───── Text provided
Multi-Modal Gene Therapy for Pancreatic Cancer Using Targeted Nanovectors
Pancreatic cancer is associated with very poor prognosis partly due to rapid invasion and metastasis. Novel clinically-translatable therapeutic strategies are necessary in order to effectively treat advanced stage pancreatic cancer. Although several gene therapy strategies have been tried, the major limitation is in the development of safe and effective delivery system for systemic administration.
To overcome systemic gene delivery challenges, we have developed novel non-condensing gelatin-based engineered nanovector systems (GENS) that can encapsulate plasmid DNA, protect against degradation in the systemic Circulation and during intra Cellular Transport , and Efficiently transfect in vitro and in vivo in an orthotopic human breast tumor xenograft model. The expressed soluble Flt-1 (VEGF-R1) was therapeutically effective in the treatment of orthotopic human breast adenocarcinoma. Based on these impressive preliminary observations, we propose to use epidermal growth factor receptor (EGFR)-targeted long-circulating GENS encapsulated with wt-p53 and sFlt-1 encoding plasmids for single and combination gene therapy in pancreatic cancer. EGFR is over-expressed in approximately 50% pancreatic cancer and is a predictive indicator of tumor metastasis and resistance to chemo- and radio-therapy.
Our hypothesis is that wt-p53 transfection will suppress tumor growth, induce apoptosis, and provide the “bystander effect”, while the expressed sFlt-1 will lead to anti-angiogenic effect and prevent secondary metastasis. This combination therapy, delivered with safe EGFR-targeted GENS, will be especially beneficial in advanced stages of pancreatic cancer without the harmful side effects.
The specific aims of this project are to: (1) formulate, using engineering design criteria, EGFR-targeted GENS for systemic p53 and sFlt-1 gene delivery; (2) evaluate uptake, cytotoxicity, and transfection in pancreatic adenocarcinoma (Panc-1 and Capan-1) cells; (3) examine the biodistribution, tumor uptake, and transfection in pancreatic adenocarcinoma-bearing nude mice upon systemic administration; (4) examine the therapeutic efficacy and prevention of metastasis in subcutaneous and orthotopic pancreatic adenocarcinoma-bearing nude mice, and (5) determine acute safety profile of systemically administered GENS. The results from this study are critical in order to adapt this clinically-translatable technology into the clinic for benefit to pancreatic cancer patients in the near future.
──────────
## Task to complete
Quote the pancreatic cancer gene therapy text word for word, starting with "Our hypothesis is" and going on through "harmful side effects.". This material has no part in the work.
───── Data supplied
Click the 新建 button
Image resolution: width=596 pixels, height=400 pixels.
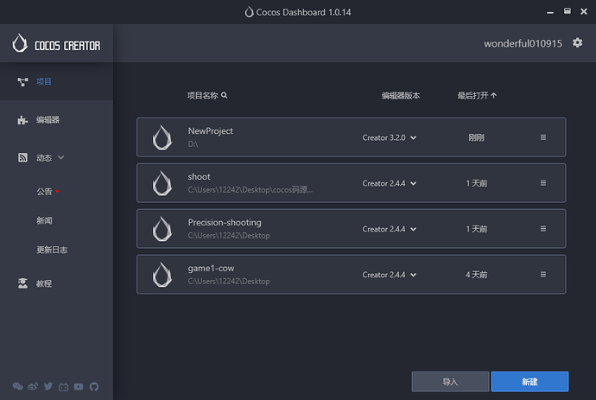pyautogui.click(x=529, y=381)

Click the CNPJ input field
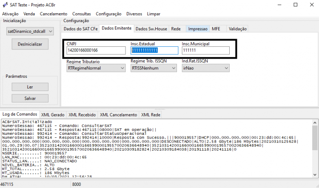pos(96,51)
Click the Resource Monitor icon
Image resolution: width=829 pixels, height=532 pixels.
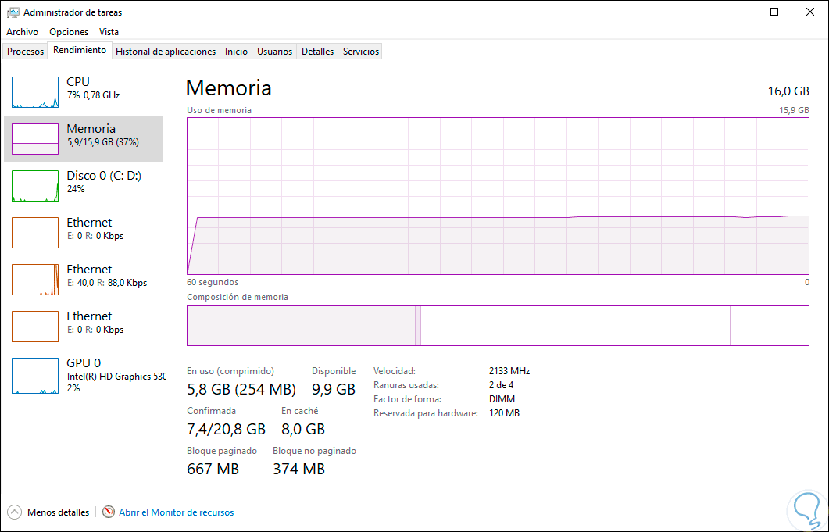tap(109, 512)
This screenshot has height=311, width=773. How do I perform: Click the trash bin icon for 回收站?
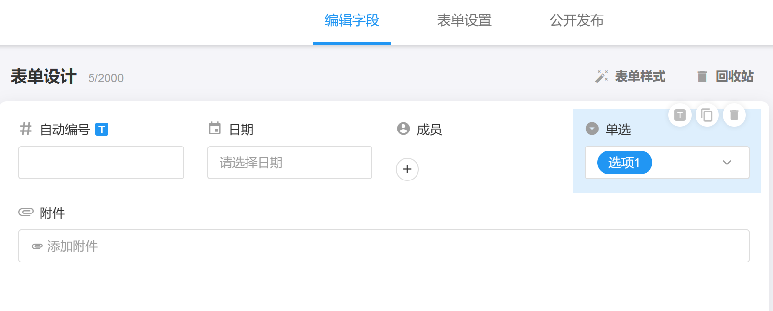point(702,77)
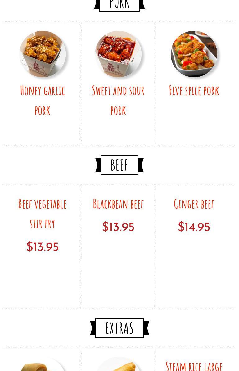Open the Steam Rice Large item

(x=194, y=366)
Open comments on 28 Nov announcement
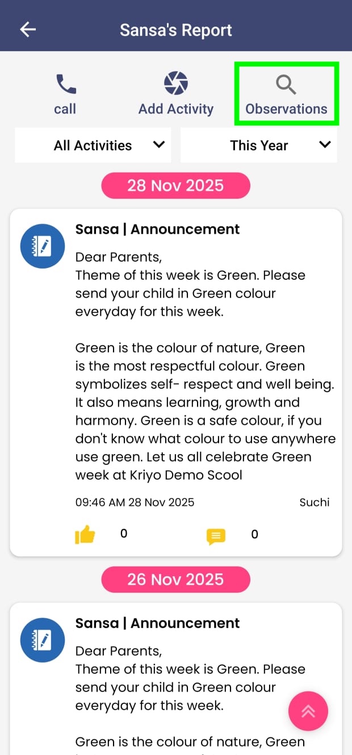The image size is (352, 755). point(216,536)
──────────
───── Data supplied
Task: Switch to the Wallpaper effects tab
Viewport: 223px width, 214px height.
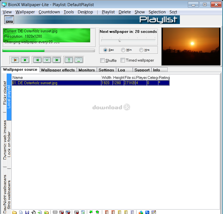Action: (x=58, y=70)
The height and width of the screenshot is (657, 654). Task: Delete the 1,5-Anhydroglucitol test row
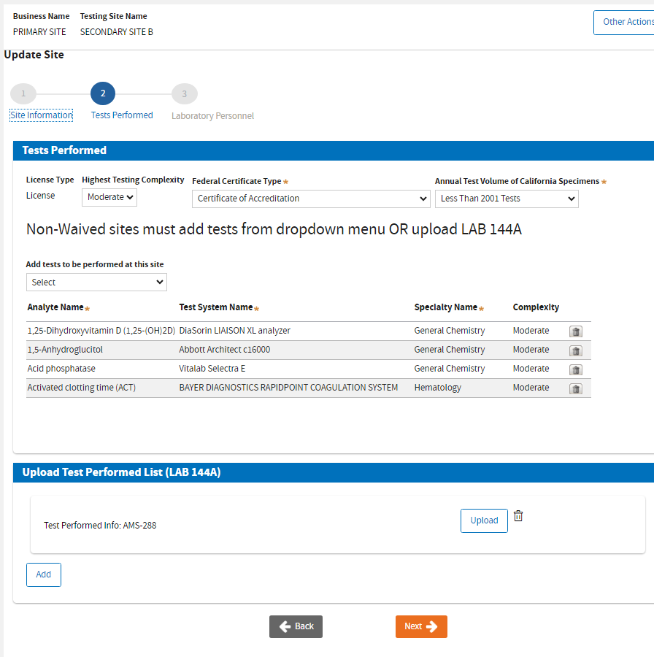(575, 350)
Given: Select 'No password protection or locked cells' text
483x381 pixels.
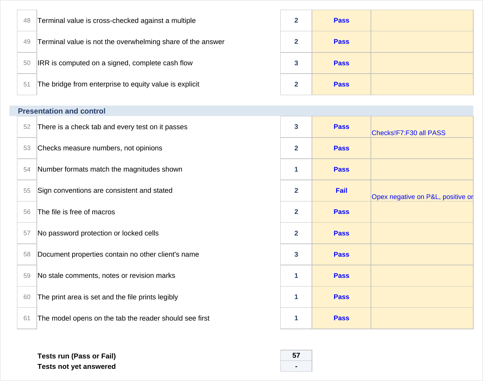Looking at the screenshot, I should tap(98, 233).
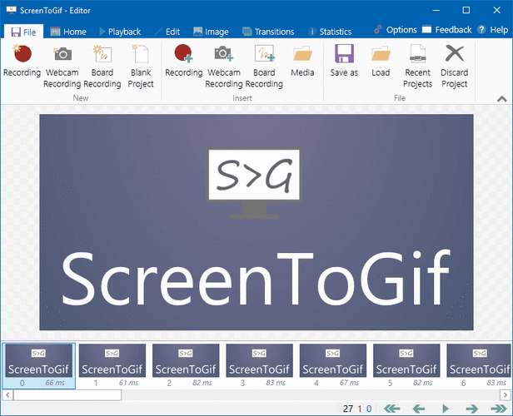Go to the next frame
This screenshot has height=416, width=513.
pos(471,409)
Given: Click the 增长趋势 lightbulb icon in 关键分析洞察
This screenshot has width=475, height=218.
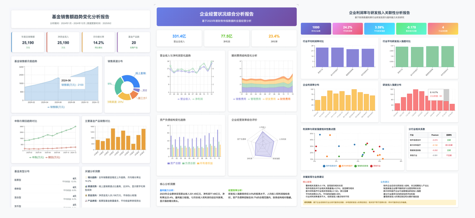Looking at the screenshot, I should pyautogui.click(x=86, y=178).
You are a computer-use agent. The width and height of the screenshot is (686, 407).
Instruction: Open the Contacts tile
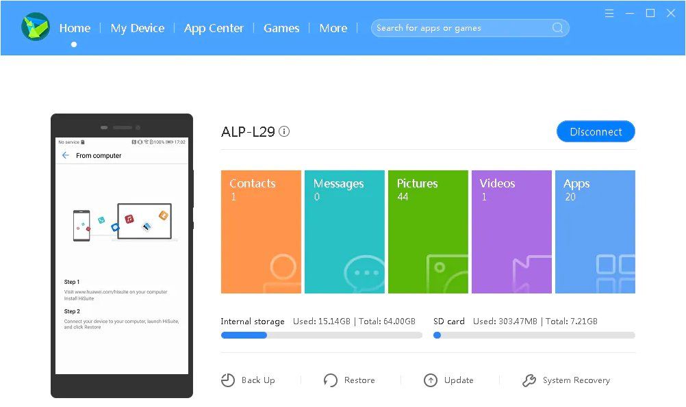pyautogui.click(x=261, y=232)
──────────
───── Data supplied
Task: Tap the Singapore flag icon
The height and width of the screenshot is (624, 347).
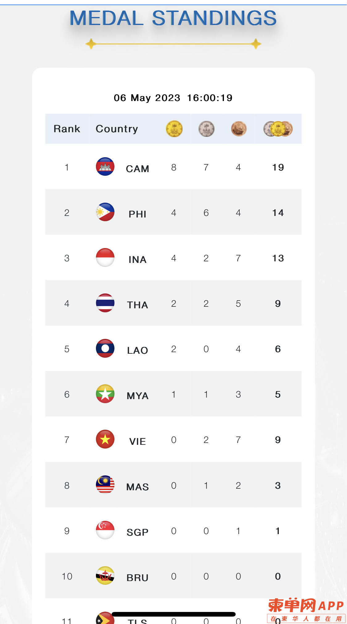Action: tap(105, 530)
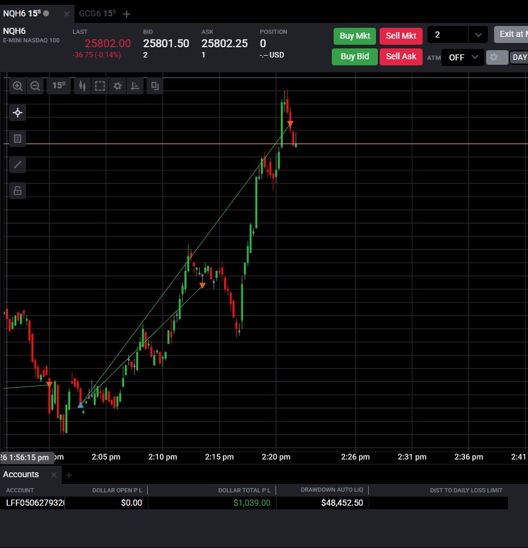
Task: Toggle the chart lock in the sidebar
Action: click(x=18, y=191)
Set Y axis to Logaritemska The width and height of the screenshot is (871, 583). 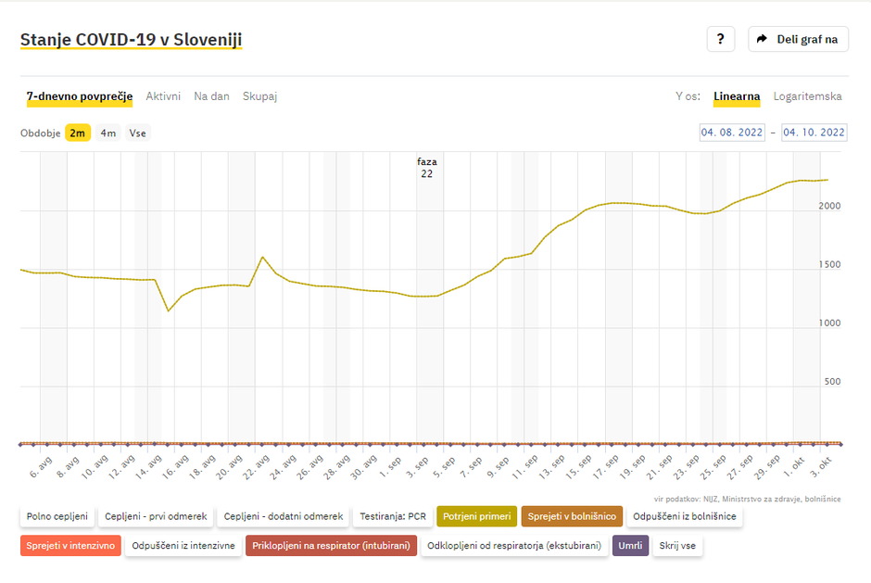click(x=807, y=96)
──────────
## Exercise solution
Our hypothesis is that wt-p53 transfection will suppress tumor growth, induce apoptosis, and provide the “bystander effect”, while the expressed sFlt-1 will lead to anti-angiogenic effect and prevent secondary metastasis. This combination therapy, delivered with safe EGFR-targeted GENS, will be especially beneficial in advanced stages of pancreatic cancer without the harmful side effects.